When working with a team that you’ve never met before on a project that is brand new and has to rapidly evolve into something you can hopefully demo at the end of the weekend, there are a bunch of things you learn during the weekend. Here are some lessons I learned.
Good ol’ Murphy will come to watch the demo fail
The communication between the phone and the Google TV wasn’t the best. With the limited amount of time remaining before the deadline, extensive testing of the reliablity of the communication link between the devices wasn’t possible. It worked well enough most of the time. But during the live demo, the lag between the signal sent to the TV became very noticeable and at several points it became too confusing whether the signal was being sent, was being received, or was lost somewhere in between.
With a slow or no response, the player may try the gesture again relatively soon after the first gesture. This problem becomes compounded with what could then be two signals being sent close together (something that was not considered). There are ways to solve the multiple pending gesture issue. Dealing with a slow network connection is a little more complex.
Lesson learned: Keep calm during the demo and adapt to the speed of the system. On the development side, make sure the player always knows what’s happening, and what they should try if something is slow.
Use what you know; listen to others for alternate ways to do something
Hacking something together with the stuff you know can work is a good start. It will give you a base to try new things and improve upon. During meal breaks, sharing your project and implementation with other attendees can attract valuable feedback. While drawing on a Canvas is one way to animate, it was suggested to use a SurfaceView. Another suggestion was that the invalidate method can be passed a rectangular region to limit the amount of screen that needs to be redrawn. There is bound to be someone around that’s been down the road and experienced the problem themselves.

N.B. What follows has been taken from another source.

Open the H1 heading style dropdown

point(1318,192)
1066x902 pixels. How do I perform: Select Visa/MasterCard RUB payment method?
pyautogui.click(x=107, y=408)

Lesson learned: Share your project and listen to what others say for ideas and better implementations.
Keep it simple
I learned this during previous hackathons. On Friday night there were a bunch of ideas from using the phone to point to a bottle on the screen all the way through the various game logistics and achievements. Keeping in mind that you have less than 36 hours to get something working, it’s important to keep the first version SIMPLE! Looking back, I think we successfully bit off just enough of the game to implement and show what the game could be.
Lesson learned: Less is more, make sure you can complete something in time for the demo.
When it’s not working, keep talking
During the demo, it is important to keep talking and describing what the product is. If the demo isn’t working, start explaning what the audience and judges should be seeing. Waiting for a visual isn’t going to be beneficial when the timer is ticking down. One of the judges mentioned this and it is a really good point.
Lesson learned: Keep talking and use words when visuals fail.
It was definitely a fun weekend of learning, playing, and meeting other people. One of the things to keep in mind about these weekend hackathons: it’s not the code you write but the people you meet. And who doesn’t love TV and a game.